Writing this before we know

I’m writing this the night before the open.

NVIDIA has just dropped another absurd quarter of AI-fueled revenue, the headlines are already calling it historic, and the futures are twitching. By the time you read this, we’ll know which version of reality we woke up in:

  • Green candles everywhere, “AI is back, baby.”
  • Or another ugly leg down, “the bubble has popped.”

I have no idea which one we get.

That’s not humility. That’s the only lesson the market has ever reliably taught me: nobody knows the short-term reaction, especially after an event everyone is staring at.

So instead of trying to guess the next tick, I want to talk about the curve underneath the chart and why, for OppenFolio, it doesn’t actually matter which way tomorrow goes.


The wrong curve

Most of what you’ll read about these earnings will live on one of two curves:

  1. The price curve

    • Did NVIDIA beat or miss?
    • Is the guidance strong enough?
    • Will margins hold?
    • Is the multiple justified?
  2. The macro curve

    • What does this mean for “AI as a bubble”?
    • Is this the next dot-com?
    • Will the Fed react?
    • Does this change the odds of a recession?

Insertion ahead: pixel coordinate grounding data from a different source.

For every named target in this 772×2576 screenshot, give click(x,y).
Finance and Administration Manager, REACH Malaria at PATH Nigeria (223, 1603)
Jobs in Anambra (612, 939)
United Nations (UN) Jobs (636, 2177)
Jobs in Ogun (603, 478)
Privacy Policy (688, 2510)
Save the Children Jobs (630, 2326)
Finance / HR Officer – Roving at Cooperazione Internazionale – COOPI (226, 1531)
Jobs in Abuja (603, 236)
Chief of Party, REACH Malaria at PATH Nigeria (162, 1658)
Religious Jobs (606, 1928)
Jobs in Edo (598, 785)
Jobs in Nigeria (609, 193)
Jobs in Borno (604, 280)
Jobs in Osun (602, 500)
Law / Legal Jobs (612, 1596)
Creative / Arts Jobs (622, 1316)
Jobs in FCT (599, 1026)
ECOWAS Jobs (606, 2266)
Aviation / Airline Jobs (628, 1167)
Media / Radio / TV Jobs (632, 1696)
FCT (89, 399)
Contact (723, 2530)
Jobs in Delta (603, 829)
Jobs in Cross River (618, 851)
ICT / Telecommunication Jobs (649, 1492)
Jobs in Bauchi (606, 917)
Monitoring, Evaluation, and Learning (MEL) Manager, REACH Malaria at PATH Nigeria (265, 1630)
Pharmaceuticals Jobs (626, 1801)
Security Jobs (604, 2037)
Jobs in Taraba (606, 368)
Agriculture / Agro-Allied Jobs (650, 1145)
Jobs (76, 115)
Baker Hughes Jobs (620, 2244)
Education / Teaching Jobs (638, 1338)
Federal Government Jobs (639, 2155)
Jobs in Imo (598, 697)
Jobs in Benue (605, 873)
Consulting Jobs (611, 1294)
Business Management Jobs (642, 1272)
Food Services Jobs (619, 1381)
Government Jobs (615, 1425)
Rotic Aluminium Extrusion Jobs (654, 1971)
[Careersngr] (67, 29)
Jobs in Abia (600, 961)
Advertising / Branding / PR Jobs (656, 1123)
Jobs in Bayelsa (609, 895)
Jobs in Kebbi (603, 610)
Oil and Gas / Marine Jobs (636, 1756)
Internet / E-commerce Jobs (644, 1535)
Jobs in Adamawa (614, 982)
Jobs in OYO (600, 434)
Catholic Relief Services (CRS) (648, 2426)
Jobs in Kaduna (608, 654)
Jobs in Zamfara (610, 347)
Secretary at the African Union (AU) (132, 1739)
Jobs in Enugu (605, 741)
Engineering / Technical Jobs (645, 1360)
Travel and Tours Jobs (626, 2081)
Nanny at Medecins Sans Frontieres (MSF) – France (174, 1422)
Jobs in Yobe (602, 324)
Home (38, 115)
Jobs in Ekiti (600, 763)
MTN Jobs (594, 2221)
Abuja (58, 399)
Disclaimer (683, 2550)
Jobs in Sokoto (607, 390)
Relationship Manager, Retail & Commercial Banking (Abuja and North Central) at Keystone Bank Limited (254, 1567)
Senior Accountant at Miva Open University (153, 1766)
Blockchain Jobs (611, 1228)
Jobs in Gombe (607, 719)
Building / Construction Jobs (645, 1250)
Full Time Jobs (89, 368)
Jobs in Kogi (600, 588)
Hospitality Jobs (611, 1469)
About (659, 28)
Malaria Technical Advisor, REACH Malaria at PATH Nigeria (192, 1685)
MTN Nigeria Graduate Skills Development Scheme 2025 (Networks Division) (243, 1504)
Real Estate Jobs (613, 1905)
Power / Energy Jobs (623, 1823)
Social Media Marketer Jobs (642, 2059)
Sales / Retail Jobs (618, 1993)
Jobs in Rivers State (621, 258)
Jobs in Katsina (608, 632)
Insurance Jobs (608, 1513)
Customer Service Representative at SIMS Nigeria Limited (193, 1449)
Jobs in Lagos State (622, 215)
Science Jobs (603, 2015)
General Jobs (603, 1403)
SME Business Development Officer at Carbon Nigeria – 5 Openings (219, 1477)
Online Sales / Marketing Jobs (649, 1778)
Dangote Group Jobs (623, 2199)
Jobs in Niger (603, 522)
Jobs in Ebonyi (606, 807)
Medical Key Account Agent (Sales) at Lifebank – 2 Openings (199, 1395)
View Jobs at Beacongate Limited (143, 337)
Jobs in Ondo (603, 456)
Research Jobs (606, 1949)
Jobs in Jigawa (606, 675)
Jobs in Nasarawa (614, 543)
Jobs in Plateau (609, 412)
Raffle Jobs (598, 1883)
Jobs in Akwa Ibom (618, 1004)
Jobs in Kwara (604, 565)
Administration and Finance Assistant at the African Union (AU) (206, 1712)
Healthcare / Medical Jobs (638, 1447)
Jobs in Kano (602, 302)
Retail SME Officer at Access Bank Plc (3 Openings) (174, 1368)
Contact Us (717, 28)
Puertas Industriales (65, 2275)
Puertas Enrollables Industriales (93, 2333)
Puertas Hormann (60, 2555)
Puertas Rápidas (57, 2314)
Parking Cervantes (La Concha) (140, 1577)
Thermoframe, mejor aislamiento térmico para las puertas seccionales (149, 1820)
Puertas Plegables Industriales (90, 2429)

Those are fine questions. They’re just not the main question.

The real curve — the one I care about when I design systems like OppenFolio — is this:

How fast is AI changing what individual humans can do with an hour of their time?

That curve is almost completely invisible in price action, and totally obvious if you sit inside a large company right now and watch what’s happening on the ground.


The trench-level reality

Here’s the short version of what I’ve been watching from inside a very large fruit-flavored company:

  • Projects scoped for 12 weeks are getting done in one.
  • Not by a hundred-person tiger team. By one engineer + an LLM.
  • Pull requests with hundreds of changed files, new modules, test coverage, all drafted by a model and steered by a human who two months earlier didn’t want AI in the workflow at all.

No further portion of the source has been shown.